The comments at the bottom of the Economist article widely slam the position that the US doesn't need more PhDs. I wouldn't throw away the HBR article just yet.
"decades of outsourcing manufacturing has left US industry without the means to invent the next generation of high-tech products that are key to rebuilding its economy."
For decades the hi-tech industry relied directly on blue collar jobs for their very reason for being. A few examples: In the textile industry hi-tech machinery was created to replace the labor intensive operations. For those who hand stacked pallets, computer driven auto-palletizers where created. On the auto assembly lines robo welding units where invented. In numerous warehouses throughout the country blue collar labor was replaced with automated order selectors.
Indeed while much of the manual labor was reduced by automation, the fact is many jobs were created to design, build & service these. Sadly due to short sighted "Free Trade" policies like those of NAFTA, SAFTA, CAFTA, China, etc. companies simply took these overseas to poor countries where basically slave labor exists. Places like Bangladesh, Vietnam, etc.
As a result we no longer need high skilled individuals to design, build and maintain equipment for manufacturing plants that no longer exist in this country. Thereby not only eliminating the very backbone blue collar working class, but the equipment required to support such operations. According to the 2004 census, about only 1/3 of our Americans have a college degree. So not only have we displaced jobs for the vast majority of unskilled American workers, but those with higher education who's future technological innovations depended on those very factories in which they labored.

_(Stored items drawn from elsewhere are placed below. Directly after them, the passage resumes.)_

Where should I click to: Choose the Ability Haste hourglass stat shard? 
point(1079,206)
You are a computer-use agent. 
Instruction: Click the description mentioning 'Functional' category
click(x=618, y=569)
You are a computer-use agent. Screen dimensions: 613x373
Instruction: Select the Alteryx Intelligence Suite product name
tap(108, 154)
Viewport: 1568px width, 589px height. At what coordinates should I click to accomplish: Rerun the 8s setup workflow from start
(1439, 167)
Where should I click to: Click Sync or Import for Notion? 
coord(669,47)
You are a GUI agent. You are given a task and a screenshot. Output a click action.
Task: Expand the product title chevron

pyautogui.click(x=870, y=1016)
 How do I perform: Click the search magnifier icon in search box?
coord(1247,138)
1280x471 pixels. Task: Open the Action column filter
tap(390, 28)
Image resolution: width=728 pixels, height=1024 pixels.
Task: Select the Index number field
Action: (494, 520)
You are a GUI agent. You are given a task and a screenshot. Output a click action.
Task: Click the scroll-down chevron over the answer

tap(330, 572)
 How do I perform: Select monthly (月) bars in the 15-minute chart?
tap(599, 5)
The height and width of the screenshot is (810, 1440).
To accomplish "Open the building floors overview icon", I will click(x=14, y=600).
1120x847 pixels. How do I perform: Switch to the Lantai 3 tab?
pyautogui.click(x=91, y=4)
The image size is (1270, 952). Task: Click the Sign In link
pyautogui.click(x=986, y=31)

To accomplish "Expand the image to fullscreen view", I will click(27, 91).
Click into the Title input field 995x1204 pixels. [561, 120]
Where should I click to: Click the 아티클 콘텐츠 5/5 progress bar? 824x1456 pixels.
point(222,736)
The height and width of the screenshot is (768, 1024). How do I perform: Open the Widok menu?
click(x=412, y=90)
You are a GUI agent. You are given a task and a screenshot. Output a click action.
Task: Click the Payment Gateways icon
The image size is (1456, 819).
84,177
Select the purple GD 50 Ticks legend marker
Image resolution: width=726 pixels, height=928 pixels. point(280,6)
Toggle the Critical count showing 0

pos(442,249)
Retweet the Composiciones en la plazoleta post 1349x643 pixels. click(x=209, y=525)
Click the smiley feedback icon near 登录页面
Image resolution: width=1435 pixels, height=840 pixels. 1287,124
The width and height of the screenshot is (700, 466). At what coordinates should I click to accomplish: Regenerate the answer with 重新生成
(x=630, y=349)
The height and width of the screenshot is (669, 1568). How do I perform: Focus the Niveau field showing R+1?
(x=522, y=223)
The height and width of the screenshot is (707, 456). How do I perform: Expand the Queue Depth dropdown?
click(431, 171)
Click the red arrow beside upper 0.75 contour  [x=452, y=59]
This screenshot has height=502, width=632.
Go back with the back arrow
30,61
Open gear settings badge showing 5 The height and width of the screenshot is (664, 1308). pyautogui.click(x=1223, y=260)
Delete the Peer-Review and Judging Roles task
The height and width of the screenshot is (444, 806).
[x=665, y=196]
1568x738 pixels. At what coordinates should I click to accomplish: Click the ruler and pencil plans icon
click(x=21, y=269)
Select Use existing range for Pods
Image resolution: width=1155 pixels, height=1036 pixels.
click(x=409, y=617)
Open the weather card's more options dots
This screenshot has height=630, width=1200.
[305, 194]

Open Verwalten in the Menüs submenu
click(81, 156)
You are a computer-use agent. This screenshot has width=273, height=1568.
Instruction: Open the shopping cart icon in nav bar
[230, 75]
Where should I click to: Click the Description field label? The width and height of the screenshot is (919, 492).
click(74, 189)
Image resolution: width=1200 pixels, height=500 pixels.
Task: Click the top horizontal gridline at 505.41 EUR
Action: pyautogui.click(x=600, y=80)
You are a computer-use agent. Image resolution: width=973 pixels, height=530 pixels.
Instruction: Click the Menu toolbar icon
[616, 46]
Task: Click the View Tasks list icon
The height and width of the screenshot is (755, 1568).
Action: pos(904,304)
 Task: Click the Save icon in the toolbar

I've been insisting for years trade policy reviews. Ones that would replace "FREE TRADE" with "FAIR TRADE". Alas after all these years we see the results of these poor polices in Flint, Mich., Bethlehem (Steel), and 100's of cities just like them. As a result of these poor policies we now find ourselves racking up huge government deficits and inconceivable trillion dollar international loans for bailouts/stimulus while manufacturing companies continue to abandon American soil.
I blogged about this very thing back in February- Is Free Trade Protectionism? There is also a link I posted to a '60 Minutes' program from Feb. 15th concerning the impact this has made on one aspect of American industry. That of NUCOR Steel (Nucor is the biggest steel maker in the United States, with 18 plants all across the country).